Another thing to keep in mind is that during your sessions, you may learn things about your partner that you never knew before, and you may express an opinion that you never allowed yourself to acknowledge. In these moments, try to stay free from judgment and keep an open mind. Ask your therapist for help with that if it proves difficult.

Working with your therapist may take weeks, months, or even years to cover everything you want to address. Just remember that it’s a process worth sticking around for.

 

‘Graduating’ from therapy

After being in therapy for a while, you and your partner may find that you no longer feel you require the help of your therapist to work through your problems. Ending your therapy consciously is a powerful experience. Though it’s difficult to know precisely when your therapy will be complete, it may become apparent to both you and your partner, as well as your therapist, that you’re ready to ‘graduate.’ If a crisis brought you to therapy and that crisis has been averted, that may be enough of a reason.

However, the process of resolving this kind of crisis may take a year or longer. If you and your partner feel that you’re still working on that crisis, don’t quit therapy quite yet. You may feel when working with your therapist that your therapeutic relationship is no longer focused nor energetic. You may think that you’re covering and recovering old topics. If this happens, you may not be ready to finish therapy quite yet. Instead, bring this information to your therapist’s attention. There may be something else at play that has yet to be addressed.

If you and your partner feel like you have learned enough from therapy and can “take it from here,” then it may be time to say goodbye to your therapist. Just remember, if ever you reach another impasse, you can always return to therapy, and that is not a failure by any means, but rather another opportunity to grow as a couple.

 

Stay optimistic

Try not to convince yourself that all is lost. If you find yourself thinking that the situation is utterly hopeless, you’ll begin misinterpreting even the smallest comments your partner makes with a negative lens. Your partner may want to approach you with a conversation around their needs and desires, and you won’t be able to have a meaningful conversation if you’ve already convinced yourself that it’s pointless to engage.
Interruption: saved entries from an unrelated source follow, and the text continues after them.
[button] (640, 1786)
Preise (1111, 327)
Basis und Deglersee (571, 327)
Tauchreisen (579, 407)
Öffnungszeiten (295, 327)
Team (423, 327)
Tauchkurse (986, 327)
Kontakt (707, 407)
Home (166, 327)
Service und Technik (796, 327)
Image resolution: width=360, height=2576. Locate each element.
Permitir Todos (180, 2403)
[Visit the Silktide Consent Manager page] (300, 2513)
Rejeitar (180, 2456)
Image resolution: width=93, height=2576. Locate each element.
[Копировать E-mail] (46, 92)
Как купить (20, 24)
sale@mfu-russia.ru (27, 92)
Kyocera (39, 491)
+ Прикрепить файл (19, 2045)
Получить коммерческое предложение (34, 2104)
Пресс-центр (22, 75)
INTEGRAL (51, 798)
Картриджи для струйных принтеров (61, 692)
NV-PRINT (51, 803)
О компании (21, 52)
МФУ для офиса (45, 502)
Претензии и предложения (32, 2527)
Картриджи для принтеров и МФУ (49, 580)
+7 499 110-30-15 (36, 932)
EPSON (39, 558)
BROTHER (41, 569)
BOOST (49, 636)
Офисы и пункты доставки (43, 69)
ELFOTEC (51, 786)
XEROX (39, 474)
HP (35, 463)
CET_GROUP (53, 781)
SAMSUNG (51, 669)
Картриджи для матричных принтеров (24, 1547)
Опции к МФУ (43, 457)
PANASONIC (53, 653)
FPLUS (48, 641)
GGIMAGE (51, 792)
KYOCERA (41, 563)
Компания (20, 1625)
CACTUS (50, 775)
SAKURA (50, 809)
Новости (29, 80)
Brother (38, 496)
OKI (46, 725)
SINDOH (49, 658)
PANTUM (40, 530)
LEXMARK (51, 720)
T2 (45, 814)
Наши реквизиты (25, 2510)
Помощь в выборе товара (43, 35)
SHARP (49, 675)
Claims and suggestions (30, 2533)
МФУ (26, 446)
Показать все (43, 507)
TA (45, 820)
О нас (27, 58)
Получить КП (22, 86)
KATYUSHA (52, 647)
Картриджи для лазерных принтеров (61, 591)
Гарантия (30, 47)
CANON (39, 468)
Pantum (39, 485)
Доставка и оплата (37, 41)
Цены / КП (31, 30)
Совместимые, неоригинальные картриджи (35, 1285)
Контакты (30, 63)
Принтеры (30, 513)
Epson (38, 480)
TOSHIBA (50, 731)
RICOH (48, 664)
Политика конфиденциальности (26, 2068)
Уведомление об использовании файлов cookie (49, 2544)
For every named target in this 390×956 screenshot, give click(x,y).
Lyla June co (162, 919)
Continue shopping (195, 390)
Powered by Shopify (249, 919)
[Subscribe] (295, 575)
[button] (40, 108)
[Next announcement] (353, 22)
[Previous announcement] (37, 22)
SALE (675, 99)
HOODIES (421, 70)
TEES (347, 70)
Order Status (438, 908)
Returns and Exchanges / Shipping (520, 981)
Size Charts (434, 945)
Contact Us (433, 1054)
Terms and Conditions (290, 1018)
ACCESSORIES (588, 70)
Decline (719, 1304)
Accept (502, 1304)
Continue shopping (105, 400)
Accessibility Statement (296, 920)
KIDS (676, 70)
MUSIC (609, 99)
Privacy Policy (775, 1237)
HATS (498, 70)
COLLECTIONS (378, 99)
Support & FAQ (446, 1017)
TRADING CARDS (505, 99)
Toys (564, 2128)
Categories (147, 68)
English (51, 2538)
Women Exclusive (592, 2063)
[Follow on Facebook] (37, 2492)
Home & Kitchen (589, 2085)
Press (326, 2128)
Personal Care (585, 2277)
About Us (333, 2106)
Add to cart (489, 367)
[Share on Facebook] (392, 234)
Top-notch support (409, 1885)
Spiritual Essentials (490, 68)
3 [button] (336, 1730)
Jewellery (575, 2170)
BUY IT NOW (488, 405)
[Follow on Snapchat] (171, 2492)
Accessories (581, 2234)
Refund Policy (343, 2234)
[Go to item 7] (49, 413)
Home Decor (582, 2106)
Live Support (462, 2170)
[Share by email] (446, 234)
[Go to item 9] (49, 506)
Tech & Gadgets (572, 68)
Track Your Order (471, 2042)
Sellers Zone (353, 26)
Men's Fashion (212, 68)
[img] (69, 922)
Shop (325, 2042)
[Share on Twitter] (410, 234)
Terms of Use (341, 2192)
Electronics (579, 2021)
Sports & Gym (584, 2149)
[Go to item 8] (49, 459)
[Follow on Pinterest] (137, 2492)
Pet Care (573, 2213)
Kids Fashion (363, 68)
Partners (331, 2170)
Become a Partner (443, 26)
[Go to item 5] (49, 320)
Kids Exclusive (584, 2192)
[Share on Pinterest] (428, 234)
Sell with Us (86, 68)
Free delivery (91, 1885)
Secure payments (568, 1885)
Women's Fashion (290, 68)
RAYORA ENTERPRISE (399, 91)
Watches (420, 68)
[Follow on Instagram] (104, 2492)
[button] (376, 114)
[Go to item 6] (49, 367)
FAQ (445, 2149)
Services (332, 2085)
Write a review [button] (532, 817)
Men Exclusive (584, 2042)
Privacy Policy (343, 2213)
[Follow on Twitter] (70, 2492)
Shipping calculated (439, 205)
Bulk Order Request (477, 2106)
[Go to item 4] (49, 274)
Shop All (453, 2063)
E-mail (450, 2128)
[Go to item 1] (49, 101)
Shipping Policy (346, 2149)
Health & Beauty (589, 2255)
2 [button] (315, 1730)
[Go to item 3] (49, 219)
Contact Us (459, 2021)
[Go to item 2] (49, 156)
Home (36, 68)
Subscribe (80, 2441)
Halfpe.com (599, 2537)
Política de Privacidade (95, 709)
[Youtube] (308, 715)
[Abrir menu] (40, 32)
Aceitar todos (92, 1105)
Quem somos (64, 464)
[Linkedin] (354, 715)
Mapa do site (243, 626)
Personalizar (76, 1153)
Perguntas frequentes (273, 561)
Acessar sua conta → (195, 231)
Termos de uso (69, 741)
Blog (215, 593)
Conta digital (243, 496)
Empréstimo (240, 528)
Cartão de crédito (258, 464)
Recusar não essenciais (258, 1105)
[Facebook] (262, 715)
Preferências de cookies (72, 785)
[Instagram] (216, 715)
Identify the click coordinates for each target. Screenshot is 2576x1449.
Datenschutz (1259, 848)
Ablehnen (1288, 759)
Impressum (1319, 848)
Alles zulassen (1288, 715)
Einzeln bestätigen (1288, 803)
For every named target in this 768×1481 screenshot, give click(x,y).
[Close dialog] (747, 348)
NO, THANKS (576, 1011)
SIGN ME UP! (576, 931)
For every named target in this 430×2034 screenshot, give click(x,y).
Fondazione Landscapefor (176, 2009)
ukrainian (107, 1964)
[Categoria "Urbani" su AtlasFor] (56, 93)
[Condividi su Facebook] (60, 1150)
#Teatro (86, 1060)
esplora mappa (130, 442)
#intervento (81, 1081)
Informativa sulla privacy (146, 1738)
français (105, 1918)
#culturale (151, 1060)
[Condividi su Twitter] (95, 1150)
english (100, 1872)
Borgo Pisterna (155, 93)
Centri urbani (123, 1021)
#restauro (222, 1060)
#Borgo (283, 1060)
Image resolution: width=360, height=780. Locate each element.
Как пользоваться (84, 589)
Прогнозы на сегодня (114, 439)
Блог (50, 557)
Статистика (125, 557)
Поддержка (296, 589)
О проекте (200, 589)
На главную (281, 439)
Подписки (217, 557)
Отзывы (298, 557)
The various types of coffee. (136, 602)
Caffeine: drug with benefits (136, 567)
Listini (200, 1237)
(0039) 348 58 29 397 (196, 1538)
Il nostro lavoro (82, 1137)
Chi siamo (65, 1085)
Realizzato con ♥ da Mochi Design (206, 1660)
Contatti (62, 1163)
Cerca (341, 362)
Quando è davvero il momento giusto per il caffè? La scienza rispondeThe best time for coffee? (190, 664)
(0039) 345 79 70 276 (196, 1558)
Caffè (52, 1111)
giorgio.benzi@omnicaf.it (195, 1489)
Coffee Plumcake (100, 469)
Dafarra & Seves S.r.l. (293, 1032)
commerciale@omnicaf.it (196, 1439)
Likewise, this mindset may also prevent you from bringing up important conversations because you’ll have assured yourself that there is no point in trying. With this mindset, your relationship will only stagnate and, yes, all may be lost.

Instead, remind yourself that as you and your partner are working through difficult conversations, the two of you are on this journey together. Staying aware of the fact that you’re two individuals that want the same result (a satisfying and meaningful relationship) will help you and your partner remain optimistic — even during the most troubling conversations.

Whether you’re facing a minor disagreement or a larger problem, remember that you and your partner are ultimately working together to achieve the same goals. As long as you’re working in tandem, you’ll be OK. Just keep these tips in mind and remember that should you ever face an insurmountable disagreement, couples therapists are always a good option. As with any change of habit or behavior, practice is vital. Try these strategies and remember that you and your partner are both human; you’re bound to make mistakes. The more you employ these methods, the more automatic they will be and the more you and your partner will be able to have those trickier conversations constructively and collaboratively.